Legionnaires' disease can be fatal if it's not treated in a prompt manner, so it's important to see your doctor or medical professional immediately after you begin experiencing symptoms or if you believe you're been exposed to the legionella bacteria.

Doctors take a chest x-ray and conduct a physical exam to diagnose pneumonia. They may also sample urine or phlegm to determine if the infection is the result of the legionella bacteria. Following diagnosis, Legionnaires' disease is best treated with antibiotics.

Legionnaires' Disease in the Workplace

Legionnaires' disease isn't the most common occupational disease. But it is a threat, and outbreaks are often linked to places that have large or complex water systems. The legionella bacteria easily spread through water and the disease is often contracted by inhaling small droplets of bacteria-containing water. Exposure is also linked to contaminated soil. Legionnaires' disease is not an illness that tends to be transmitted from person to person.

Common Sources of Outbreaks

  • Places that have potable water used for bathing
  • Cooling towers in air conditioning systems
  • Decorative fountains
  • Hot tubs, swimming pools, and whirlpools
  • Soil
  • Drinking water

Noting this, outbreaks are often linked to buildings or workplaces such as:

  • Hotels
  • Hospitals
  • Nursing homes
  • Molding manufacturers
  • Cruise ships
  • Vehicle manufacturers

Recommended PPE

All employers that have workers in at-risk environments should ensure their people are outfitted with the appropriate PPE in situations where an outbreak could be possible. Since Legionnaires' disease is often contracted by breathing in droplets of water that contain the legionella bacteria, a respirator is a key piece of safety equipment.

According to OSHA, workers should wear a NIOSH-approved respirator that features a minimum 95 percent efficiency in removing 0.3-micron particles. This is equivalent to an N95 respirator. Chemical protective clothing is also key to Legionnaires' disease prevention, especially for workers who are cleaning and disinfecting water systems. Chemical goggles, gloves and protective clothing should be worn accordingly in these situations.

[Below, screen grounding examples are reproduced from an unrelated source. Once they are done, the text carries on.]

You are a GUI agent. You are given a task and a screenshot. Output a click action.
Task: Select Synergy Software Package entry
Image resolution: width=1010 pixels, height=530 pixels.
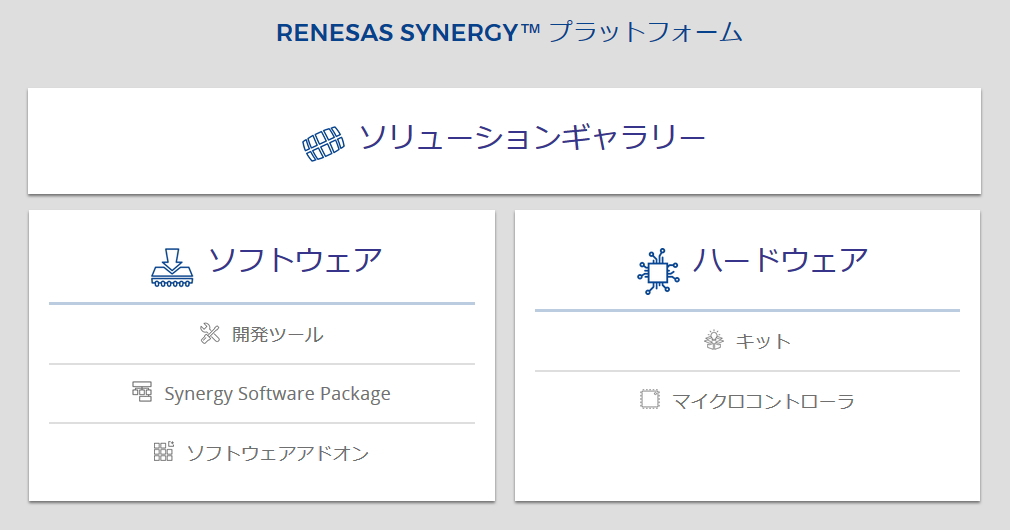277,393
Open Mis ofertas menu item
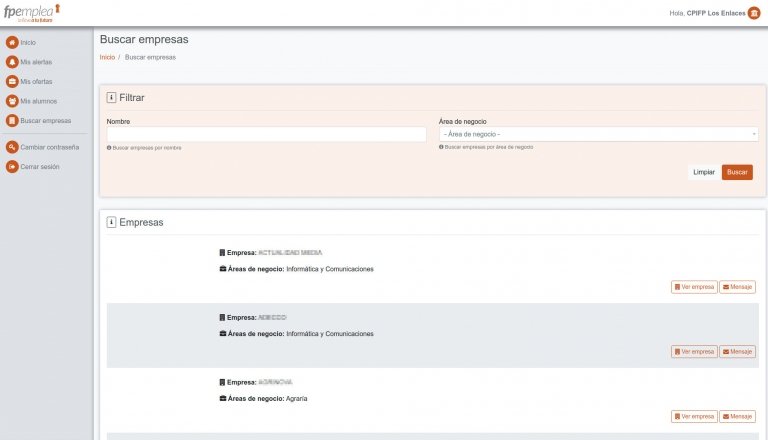Image resolution: width=768 pixels, height=440 pixels. 36,81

OSHA Legionella Regulations and Safety Measures

Surprisingly, there is no OSHA standard that's specific for preventing Legionnaires' disease in the workplace. However, there are guidelines and other regulations that employers should follow to safeguard their workers.

  • Water sampling: The legionella bacteria thrive in certain water environments, which is why legionella CFU limits have been established. Aside from cooling towers, all water system types should have a measured concentration below 1 CFU/mL. Between 1 and 10 CFU/mL suggests that legionella growth is possible. Regular water sampling is key to keeping potable water at safe concentrations.
  • Routine maintenance and cleaning of water systems, especially in environments where people tend to be more at risk of developing severe disease (i.e., hospitals, nursing homes, etc.).
  • Routinely treating water systems with biocide to prevent or decrease the risk of legionella growth.
  • Water systems can also be treated in a non-chemical fashion, using ultraviolet light or ultrasonic waves - two practices that have demonstrated the ability to kill the legionella bacteria under the right conditions.

While Legionnaires' disease may not be the most common occupational health hazard, it certainly has the potential to lead to some significant health problems. And because transmission is preventable with the right mix of PPE and other preventative measures, now is the time to revisit your site-specific safety plan in at-risk environments.